A look at Google Books shows that it was. In Rhodes, fufui < fufuði refers to boils on childrenʼs heads; the form is reported by Agapitos Tsopanakis in an article in Hellenika in 1985, and he also reports that he had already derived it from *ὑποφῴδιον “under-blister” in 1940. So it’s unrelated.
This snippet from the journal of the Greek Philological Society of Constantinople journal (Σύγγραμμα Περιοδικόν, vol. 17) of 1882–83, on the other hand, very much attests the word: it’s a song lyric that goes
Κάποια Μέρισα, κάποια Μεροδοπούλλα,
εροθύμθησε πα’ ’ς τογ ’γιαλόν να πλύννη
τα φουφούδια της και τα μεταξωτά της
A Merisa (?), a Merodopoulla/Merodian (?) girl,
went down to the beach to wash
her fufuðia and her silken garments (p. 224)

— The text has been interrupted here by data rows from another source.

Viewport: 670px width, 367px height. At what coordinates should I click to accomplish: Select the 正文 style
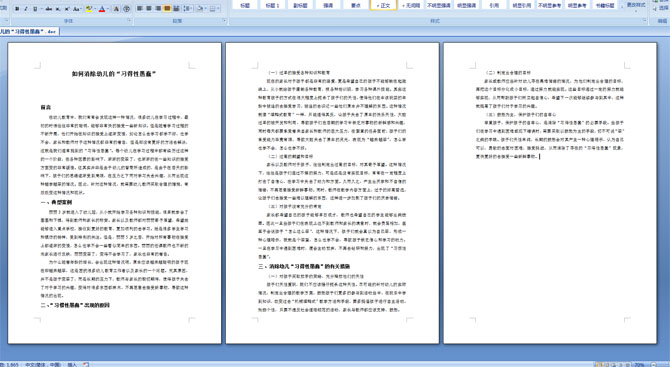click(x=383, y=5)
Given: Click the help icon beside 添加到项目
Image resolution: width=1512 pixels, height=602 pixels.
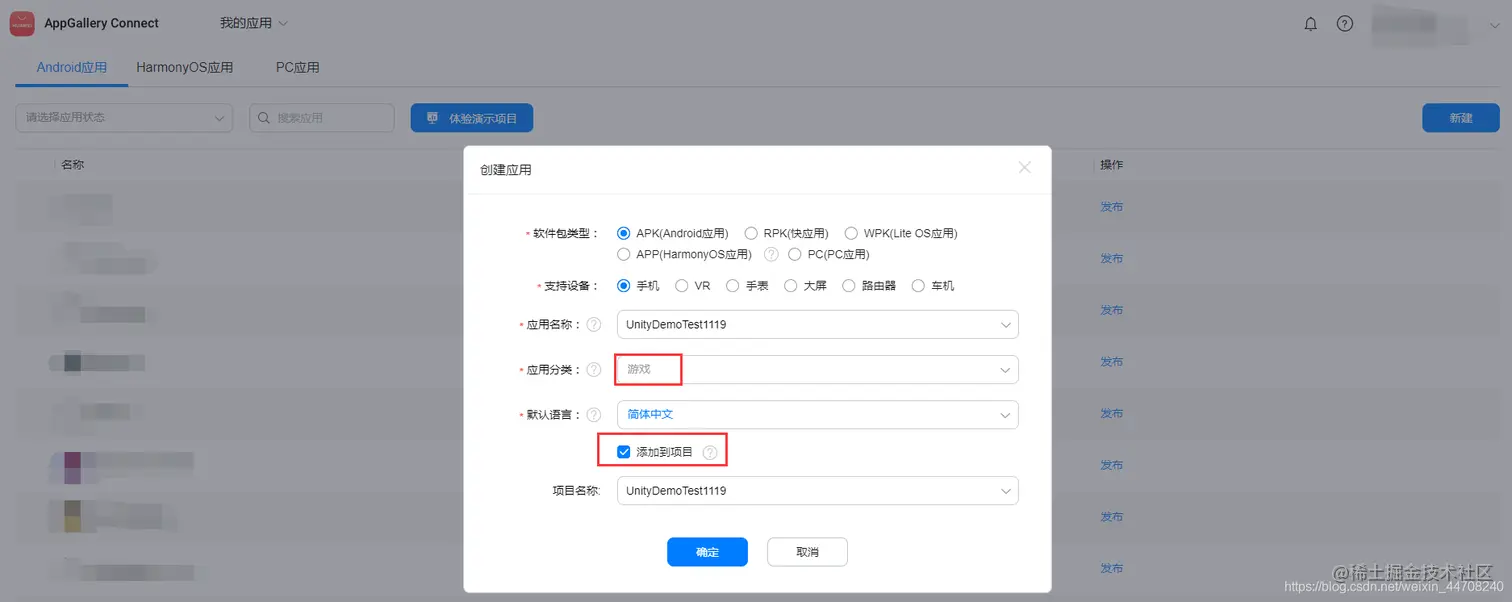Looking at the screenshot, I should point(710,452).
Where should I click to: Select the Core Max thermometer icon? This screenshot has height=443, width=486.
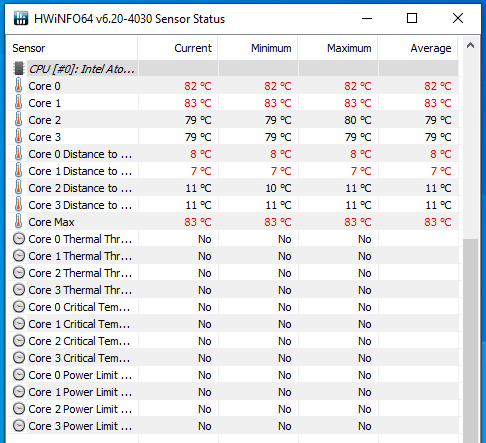(x=19, y=222)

The word also shows up a fair way away from Symi, in Missolonghi, in the local paper citing Akakia Kordosis’ 1998 Μιλήστε Μεσολογγίτικα “Speak Missolongian” (which is available in an earlier edition here):
Αναφουφουδιάζω (απ’ την λέξη φουφούδια που λένε για τα φρεσκοπλυμένα ρούχα). Φρεσκάρω. Αναφουφούδιασα τα σκουτιά.
Φουφούδι, το. Καθαρό, ωραίο. Τα ρούχα γίνανε φουφούδια απ’ το πλύσ’μο.
anafufuðiazo (from the word fufuðia which is used to refer to freshly washed clothes). To freshen up. “I anafufuðiazo the clothes.”
fufuði neut. noun. Clean, beautiful. “The clothes have become fufuðia through washing.”
So the original Byzantine garment, the brocade awarded to the Rus, turns up in Symi, Missolonghi, and Athens, as a description of nice dress—clean clothes in Missolonghi, fancy clothes in Athens, precious clothes in Symi.
(I’ve also seen an instance of contemporary usage of fufuðia to mean “nonsense”, and some other scattered instances whose meaning I can’t work out; e.g. from a childbirth forum, εμενα μου την εβαλε γιατρος και μαια που με ειχαν στα φουφουδια που λεμε…με εξτρα ζελε και ξυλοκαινη-σουπερ περιποιηση “I had [the catheter] inserted by a doctor and a midwife, who had me, as the saying goes, “in the fufuðia“, with extra jelly and xylocaine: they were wonderful to me”.)
So the survival of fufuðia in Old Athenian is not as unique as I’d thought an hour ago; but it’s still a survival that (as far as I can tell) has not been linked to the Byzantine garment before.)